Восемь долгих лет назад. Я тогда был совсем другим, юношей с горящими глазами, верящим людям и в доброту. И мне всадили нож в спину. Не в прямом смысле, конечно, но этот нож нанес рану куда более серьезную, чем может нанести реальное оружие.
Тогда моей жене предложили полететь в Испанию, на один из прибрежных курортов. Тем более нашим детям, двойняшкам Саше и Маше, исполнилось
– Так вот, – прервав мои воспоминания, продолжил Лёха. – ВИ тебе откажет. Не потому, что у тебя нет никаких прав, а потому что он просто не вернет отцовство тому тебе, которым ты стал.
– Ты о чем?
– А ты не видишь, как изменился за это время? Я хоть и маленький был, но помню, что ты был добрым, веселым, искренним, с открытой душой. – И мне в нее плюнули, да, было такое. – А теперь ты превратился в расчетливого циника. Ты не тот, кем был восемь лет назад. Тем более, ты же наводил справки и знаешь, что этот Родригес оказался хорошим человеком, что он любит Сашку и Машку, как своих. ВИ просто не даст тебе разрушить их семью и поломать детям жизнь, он решит, что спокойствие детей важнее твоих желаний. Я, конечно, не уверен на сто процентов, но, думаю, так оно и есть.

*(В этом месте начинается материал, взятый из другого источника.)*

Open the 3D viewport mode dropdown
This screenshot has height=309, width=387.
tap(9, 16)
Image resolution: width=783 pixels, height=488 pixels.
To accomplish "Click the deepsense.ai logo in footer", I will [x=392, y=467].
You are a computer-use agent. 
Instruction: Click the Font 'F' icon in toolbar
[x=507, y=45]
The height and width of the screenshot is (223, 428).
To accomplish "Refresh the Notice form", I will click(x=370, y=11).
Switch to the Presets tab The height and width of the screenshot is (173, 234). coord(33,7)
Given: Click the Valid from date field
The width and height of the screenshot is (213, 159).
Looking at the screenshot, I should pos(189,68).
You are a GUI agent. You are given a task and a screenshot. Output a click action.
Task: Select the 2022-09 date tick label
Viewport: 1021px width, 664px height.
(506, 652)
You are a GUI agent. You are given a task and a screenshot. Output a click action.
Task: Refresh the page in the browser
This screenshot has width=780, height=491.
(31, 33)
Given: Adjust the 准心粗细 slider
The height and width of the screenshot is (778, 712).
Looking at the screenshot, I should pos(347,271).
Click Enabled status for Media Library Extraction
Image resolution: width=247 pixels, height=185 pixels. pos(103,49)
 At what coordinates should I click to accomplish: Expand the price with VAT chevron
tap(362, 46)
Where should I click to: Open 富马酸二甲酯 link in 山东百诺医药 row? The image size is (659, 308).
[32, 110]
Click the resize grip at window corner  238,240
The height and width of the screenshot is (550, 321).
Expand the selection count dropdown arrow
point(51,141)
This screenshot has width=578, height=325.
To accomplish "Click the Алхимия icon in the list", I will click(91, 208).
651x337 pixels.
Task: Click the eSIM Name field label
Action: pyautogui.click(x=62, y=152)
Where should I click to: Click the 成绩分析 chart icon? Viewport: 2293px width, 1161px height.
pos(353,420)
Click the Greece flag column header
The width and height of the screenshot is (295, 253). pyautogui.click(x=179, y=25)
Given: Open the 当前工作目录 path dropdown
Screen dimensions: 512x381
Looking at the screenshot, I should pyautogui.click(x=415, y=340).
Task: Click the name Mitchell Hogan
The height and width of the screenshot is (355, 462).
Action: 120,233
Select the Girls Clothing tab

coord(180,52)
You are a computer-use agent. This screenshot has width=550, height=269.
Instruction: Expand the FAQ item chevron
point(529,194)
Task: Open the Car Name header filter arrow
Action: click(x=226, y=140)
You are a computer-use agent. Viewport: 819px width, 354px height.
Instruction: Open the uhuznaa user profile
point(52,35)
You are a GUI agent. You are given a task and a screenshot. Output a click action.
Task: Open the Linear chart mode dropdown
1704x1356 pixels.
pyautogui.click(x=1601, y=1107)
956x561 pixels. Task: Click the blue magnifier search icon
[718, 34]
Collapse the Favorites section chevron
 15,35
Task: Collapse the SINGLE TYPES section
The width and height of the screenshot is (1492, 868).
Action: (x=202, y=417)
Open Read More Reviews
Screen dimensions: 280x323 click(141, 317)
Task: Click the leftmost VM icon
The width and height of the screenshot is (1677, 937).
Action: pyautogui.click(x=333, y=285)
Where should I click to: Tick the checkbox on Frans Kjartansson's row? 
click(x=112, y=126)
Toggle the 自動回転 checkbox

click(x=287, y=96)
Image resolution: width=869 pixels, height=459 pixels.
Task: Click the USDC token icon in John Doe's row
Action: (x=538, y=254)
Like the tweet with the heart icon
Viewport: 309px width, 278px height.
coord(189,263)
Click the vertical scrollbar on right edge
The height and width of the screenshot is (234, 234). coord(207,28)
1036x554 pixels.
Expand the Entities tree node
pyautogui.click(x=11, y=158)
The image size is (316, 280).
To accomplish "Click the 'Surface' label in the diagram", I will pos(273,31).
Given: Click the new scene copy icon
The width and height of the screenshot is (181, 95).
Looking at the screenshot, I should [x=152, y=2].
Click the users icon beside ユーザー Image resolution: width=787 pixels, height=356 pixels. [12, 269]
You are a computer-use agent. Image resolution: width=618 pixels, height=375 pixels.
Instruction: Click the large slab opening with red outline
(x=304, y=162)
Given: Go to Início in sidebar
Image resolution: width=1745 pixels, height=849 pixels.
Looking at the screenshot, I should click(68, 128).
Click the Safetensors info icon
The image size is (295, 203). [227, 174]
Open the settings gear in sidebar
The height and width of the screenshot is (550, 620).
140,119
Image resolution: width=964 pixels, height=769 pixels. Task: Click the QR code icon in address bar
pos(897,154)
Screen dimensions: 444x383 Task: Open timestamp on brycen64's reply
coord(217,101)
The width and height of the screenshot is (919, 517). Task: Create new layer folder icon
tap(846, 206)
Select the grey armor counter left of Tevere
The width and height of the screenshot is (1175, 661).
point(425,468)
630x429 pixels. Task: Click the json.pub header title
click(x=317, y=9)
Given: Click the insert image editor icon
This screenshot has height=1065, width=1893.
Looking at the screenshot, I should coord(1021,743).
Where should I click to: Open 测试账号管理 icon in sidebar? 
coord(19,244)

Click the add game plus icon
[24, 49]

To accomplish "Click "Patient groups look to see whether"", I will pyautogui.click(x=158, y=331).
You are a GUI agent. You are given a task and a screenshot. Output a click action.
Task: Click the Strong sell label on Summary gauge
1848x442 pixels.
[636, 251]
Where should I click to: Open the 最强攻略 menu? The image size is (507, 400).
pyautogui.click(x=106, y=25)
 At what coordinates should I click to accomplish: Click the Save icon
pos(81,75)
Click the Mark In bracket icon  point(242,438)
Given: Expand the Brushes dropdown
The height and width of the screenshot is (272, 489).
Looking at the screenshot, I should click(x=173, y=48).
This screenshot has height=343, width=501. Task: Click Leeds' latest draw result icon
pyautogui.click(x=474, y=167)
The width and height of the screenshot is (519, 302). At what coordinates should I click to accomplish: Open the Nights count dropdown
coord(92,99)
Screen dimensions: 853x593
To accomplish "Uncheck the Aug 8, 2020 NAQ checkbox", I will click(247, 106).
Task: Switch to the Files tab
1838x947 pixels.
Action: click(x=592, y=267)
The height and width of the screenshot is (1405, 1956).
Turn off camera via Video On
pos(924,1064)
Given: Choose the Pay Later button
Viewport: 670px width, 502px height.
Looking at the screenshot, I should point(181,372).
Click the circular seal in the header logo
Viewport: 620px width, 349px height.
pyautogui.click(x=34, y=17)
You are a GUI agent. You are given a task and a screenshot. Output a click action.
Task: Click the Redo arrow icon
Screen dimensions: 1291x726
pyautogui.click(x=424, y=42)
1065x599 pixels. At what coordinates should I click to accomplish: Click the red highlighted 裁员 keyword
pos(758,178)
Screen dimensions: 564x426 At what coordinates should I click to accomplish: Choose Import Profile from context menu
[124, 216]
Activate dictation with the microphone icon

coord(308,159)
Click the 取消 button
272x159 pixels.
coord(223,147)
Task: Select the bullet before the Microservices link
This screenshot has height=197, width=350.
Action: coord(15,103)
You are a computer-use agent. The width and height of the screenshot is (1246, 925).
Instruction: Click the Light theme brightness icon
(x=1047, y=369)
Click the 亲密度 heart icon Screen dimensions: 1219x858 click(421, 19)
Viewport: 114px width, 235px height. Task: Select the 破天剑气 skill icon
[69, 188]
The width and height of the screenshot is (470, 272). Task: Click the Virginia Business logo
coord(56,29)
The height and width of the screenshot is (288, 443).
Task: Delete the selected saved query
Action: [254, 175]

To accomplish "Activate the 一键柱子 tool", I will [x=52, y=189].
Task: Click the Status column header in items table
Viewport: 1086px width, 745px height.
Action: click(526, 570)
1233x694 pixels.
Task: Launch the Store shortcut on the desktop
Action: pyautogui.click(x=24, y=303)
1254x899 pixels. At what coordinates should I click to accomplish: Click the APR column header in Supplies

– Н-да… – А что я мог еще сказать, услышав такое? – Если все так, как ты говоришь, то и правда все мои апелляции – только трата времени.
– Думаю, да, – без ножа резал меня младший.
– Что, совсем без шансов?
– Если бы было «без шансов», я бы тебе ничего не сказал вообще, – отпив глоток кофе, признался брат. – Лучше уж ничего не знать и пытаться что-то изменить… – Тут тот редкий случай, когда мы совпадаем по мировоззрению. – В общем, тебе надо стать тем, кем ты был до предательства Жанны. Тогда у тебя появится шанс. Нет, детей тебе не вернут, но хотя бы видеть их сможешь.
– Да ты бредишь! – вырвалось у меня непроизвольно.
– Мое дело было предложить. Не веришь брату, так я пошел, – сказав это, он поднялся с кресла и принялся застегивать джинсовку.
– Сядь. – Мне удалось взять себя в руки. – Я готов слушать, бред – не бред, но, если это шанс, я тебя выслушаю.
– Хорошо, – он тут же уселся обратно. – Я же знаю, что ты на самом деле не такой, каким пытаешься быть сейчас. Я же вижу, что ты по-прежнему мой добрый брат, а не расчетливая и бесчувственная скотина, за которую последние годы принимают тебя все, с кем ты знаком. Дело за малым, показать, что ты не превратился в беспросветного циника окончательно.